Detaillierte Aufzeichnungen über die Vogelwelt in schleswig-holsteinischen Knicks in der Nähe Hamburgs von DIETRICH (1903) bieten eine Vergleichsmöglichkeit der Brutvogel-bestände über einen Zeitsprung von etwa 100 Jahren. Der Autor ordnete die häufigsten 13 Arten entsprechend ihrer Dominanz und fügte diesen weitere 24 in abfallender Häufigkeit an, ohne weitere Dominanzwerte zu nennen.

Mit Dorngrasmücke (11,2 %), Goldammer (10 %), Gartengrasmücke (8 %) und Amsel (7,4 %) waren damals fast die gleichen Arten dominant wie heute.

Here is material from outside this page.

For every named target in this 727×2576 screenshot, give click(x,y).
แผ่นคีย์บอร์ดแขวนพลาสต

Nur die Heckenbraunelle erreichte mit 4,2 % halb so hohe Dominanzwerte in den Hecken wie heute um Göttingen (Tab. 24). Neuntöter (6,7 zu heute 1,2 %) und Elster (5,1 zu 1,4 %) weisen dagegen einen beträchtlichen Rückgang ihrer relativen Häufigkeit in Hecken auf. Ebenso fand DIETRICH

(1903) für Gelbspötter (4,5 zu 0,32 %) und Baumpieper (4,0 zu 0,68 %) erheblich höhere Dominanzen in den Knicks von Schleswig-Holstein. Bei Fitis (4 zu 1,2 %), Bluthänfling (4 zu 1,8 %) und Sumpfrohrsänger (4 zu 2,4 %) sind die Unterschiede vergleichsweise gering.

DIETRICH (1903) gibt für die dominierenden Buscharten in den Knicks Brombeere, Hasel-strauch, Eiche, Weide und Weißdorn, mit jeweils in über 75 % der Knicks vorkommend, an.

Die um Göttingen dominante Schlehe ist bei DIETRICH (1903) erst an 13. Stelle genannt und kommt in weniger als der Hälfte aller Knicks vor. Rose und Holunder waren nach Dietrich noch seltener (unter 25 %). Insofern unterscheiden sich die von DIETRICH (1903) und die in dieser Studie untersuchten Hecken aufgrund ihrer Gehölzartenflora erheblich. Über die Strukturen der Knicks finden sich in der Arbeit keine Anhaltspunkte, außer dass nach der Rodung von Knicks auch Überhälter stehen gelassen wurden, vor allem Eichen, die in 39 % der Hecken als Baum festgestellt werden konnten. Insofern kann davon ausgegangen werden, dass alte Knicks in Schleswig-Holstein vor 100 Jahren in ihrer Struktur ähnlich aufgebaut waren, wie die von mir untersuchten Hecken um Göttingen, dass die Knicks aber durch häufige Nutzung durchschnittlich viel jüngeren Bewuchs aufwiesen und eine höhere Arten-zahl an Gehölzpflanzen beherbergten.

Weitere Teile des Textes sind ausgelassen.